MC integrin β8 and GEC PECAM-1 are synergistically cytoprotective. A: Immunoblots from whole cell lysates (20 μg total protein) from mouse glomerular endothelial cells (GEC), kidney endothelial cells (KEC) from wild-type and PECAM-1^−/− mice, and GEC transfected with adenovirus (Ad) or PECAM-1 adenovirus (AdP). The PECAM-1 band appears as a doublet due either to the presence of more than one isoform⁷⁶ or glycosylated and unglycosylated proteins.⁷⁷ Blots were stripped and re-probed with anti-tubulin antibodies as a loading control (lower panel).
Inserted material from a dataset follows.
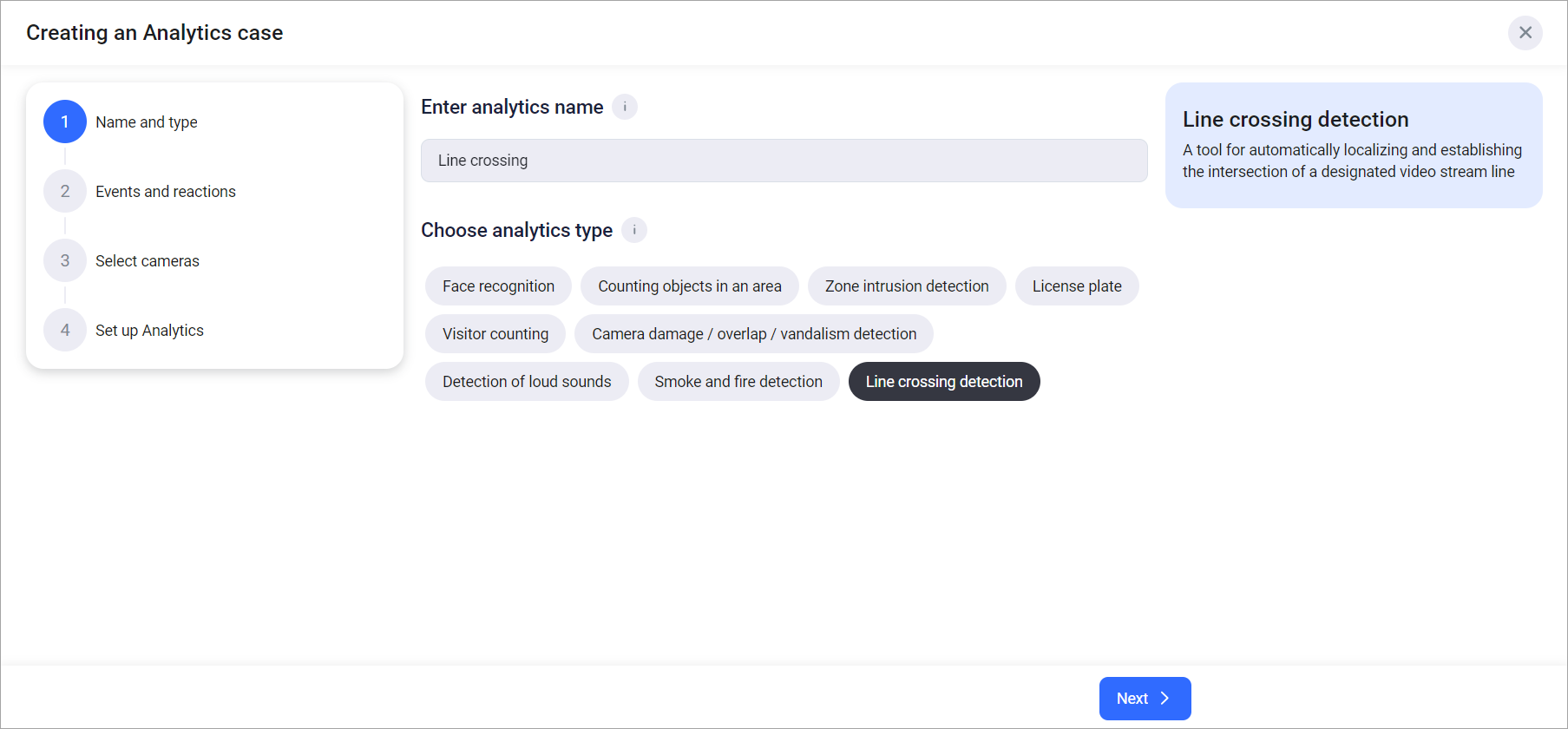
Task: Select Detection of loud sounds type
Action: click(526, 382)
B: Untransfected (mGEC), adenoviral vector-transfected (Ad), and PECAM-1 adenoviral vector-transfected (AdP) mouse GEC were incubated for 24 hours with serum-free DMEM, followed by conditioned media obtained from quiescent wild-type MC (+/+), Itgb8^−/− (−/−) MC or DMEM (D) only (16 hours, 37°C), and then evaluated for apoptosis by annexin V labeling. *P < 0.01 compared to D- and +/+ treated groups. C: Conditionally immortalized endothelial cells derived from PECAM-1^−/− or PECAM-1^+/+ mouse kidneys were grown to near confluence in complete media under permissive 31°C conditions, and then placed in serum-free DMEM (72 hours, 37°C). Cells were then washed with Hanks' solution, and incubated with conditioned media from wild-type (+/+) or Itgb8^−/− (−/−) MC (8 hours, 37°C) and then evaluated for apoptotic nuclear morphology by DAPI labeling by two observers blinded to experimental conditions. *P < 0.01 compared to other groups.